Ik denk liever in en/en… In het artikel wordt uitgegaan van vliegrassen. Om van een ras te kunnen spreken, moet je ook de bijbehorende raseigenschappen kunnen benoemen (type, kleurtekening, vliegstijl, etc.). Helaas verdwijnen veel vliegduivenrassen, omdat er veel kruisingen door ‘vliegduivenliefhebbers’ plaatsvinden. Een standaard voor deze rassen geeft een leidraad. Bovendien zijn vliegkwaliteiten deels afhankelijk van raseigenschappen. Doordat raseigenschappen vaak onderbelicht blijven bij vliegliefhbbers, gaan veel mooie vliegrassen verloren en moeten we stilaan spreken van soorten vliegduiven in plaats van vliegduivenrassen (hoogvliegers, rollers, etc.).

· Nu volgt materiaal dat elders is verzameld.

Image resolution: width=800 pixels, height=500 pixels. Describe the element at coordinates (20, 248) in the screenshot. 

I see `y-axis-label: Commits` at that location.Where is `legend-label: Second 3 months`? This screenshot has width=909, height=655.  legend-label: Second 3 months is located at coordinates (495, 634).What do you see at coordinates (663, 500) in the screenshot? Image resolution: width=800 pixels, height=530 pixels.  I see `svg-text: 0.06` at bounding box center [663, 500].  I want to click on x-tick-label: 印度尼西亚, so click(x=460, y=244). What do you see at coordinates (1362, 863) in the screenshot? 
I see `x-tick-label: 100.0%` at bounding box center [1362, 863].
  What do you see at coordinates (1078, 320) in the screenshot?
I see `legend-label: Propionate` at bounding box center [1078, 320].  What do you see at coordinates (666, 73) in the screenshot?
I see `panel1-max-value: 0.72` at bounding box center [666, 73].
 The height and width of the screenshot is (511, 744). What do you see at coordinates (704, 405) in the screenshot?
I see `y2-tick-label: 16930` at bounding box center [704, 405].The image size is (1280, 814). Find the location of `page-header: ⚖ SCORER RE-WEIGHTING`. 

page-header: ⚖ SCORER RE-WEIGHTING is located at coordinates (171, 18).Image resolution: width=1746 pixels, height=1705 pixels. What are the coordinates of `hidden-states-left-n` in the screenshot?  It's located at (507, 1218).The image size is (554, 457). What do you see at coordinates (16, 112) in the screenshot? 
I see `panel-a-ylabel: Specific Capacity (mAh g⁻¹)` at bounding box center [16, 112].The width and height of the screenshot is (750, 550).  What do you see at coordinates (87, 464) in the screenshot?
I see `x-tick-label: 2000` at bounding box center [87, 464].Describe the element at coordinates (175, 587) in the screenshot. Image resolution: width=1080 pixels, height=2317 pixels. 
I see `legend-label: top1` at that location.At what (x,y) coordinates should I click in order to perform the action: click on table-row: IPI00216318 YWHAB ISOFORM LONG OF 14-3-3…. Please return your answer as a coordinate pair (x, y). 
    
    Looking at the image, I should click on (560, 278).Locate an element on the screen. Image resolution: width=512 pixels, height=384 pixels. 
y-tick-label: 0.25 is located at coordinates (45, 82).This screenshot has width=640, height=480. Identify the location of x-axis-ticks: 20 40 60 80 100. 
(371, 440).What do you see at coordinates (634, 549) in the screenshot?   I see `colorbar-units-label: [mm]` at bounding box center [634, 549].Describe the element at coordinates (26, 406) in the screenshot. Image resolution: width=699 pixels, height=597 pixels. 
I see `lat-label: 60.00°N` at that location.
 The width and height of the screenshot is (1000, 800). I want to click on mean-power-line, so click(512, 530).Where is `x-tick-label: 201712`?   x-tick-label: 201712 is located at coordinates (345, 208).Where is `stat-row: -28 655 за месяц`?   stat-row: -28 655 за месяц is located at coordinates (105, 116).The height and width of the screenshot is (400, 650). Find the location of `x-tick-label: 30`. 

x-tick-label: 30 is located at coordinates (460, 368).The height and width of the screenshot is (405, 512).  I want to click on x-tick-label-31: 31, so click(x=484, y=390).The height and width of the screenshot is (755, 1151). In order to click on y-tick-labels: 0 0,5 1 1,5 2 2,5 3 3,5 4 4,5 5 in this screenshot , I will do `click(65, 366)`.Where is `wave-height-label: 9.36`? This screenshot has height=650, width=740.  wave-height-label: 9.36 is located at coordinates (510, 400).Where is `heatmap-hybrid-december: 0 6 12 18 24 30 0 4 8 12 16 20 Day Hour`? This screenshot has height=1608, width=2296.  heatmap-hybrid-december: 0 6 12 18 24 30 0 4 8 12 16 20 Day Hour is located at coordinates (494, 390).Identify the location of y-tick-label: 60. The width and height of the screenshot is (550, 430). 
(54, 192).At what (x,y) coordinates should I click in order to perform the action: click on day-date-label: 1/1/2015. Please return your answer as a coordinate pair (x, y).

De Gelderse slenk is typisch een voorbeeld van een ras waarbij een standaard de vliegkwaliteiten positief heeft beïnvloed. Rond 2008 werd dit ras populair, maar de dieren leken op basis van oude bronnen in de verste verte niet op een Gelderse slenk. De vliegstijl was bedroevend, enkel wat klappen met de vleugels. Het zo karakteristieke ‘zwemmen, zeilen en drijven’ van de slenk ontbrak. Door de raskenmerken te verzamelen, te beschrijven en te verwerken in een standaard kunnen we vandaag de dag weer spreken van een echt ras met de bijbehorende karakteristieke vliegeigenschappen. Het ‘zwemmen, zeilen en drijven’ vraagt om een dier met soepele en achterwaarts gedragen hals een juiste lengte/breedte-verhouding. Dankzij de standaard (2010) vliegt de Gelderse slenk als nooit tevoren!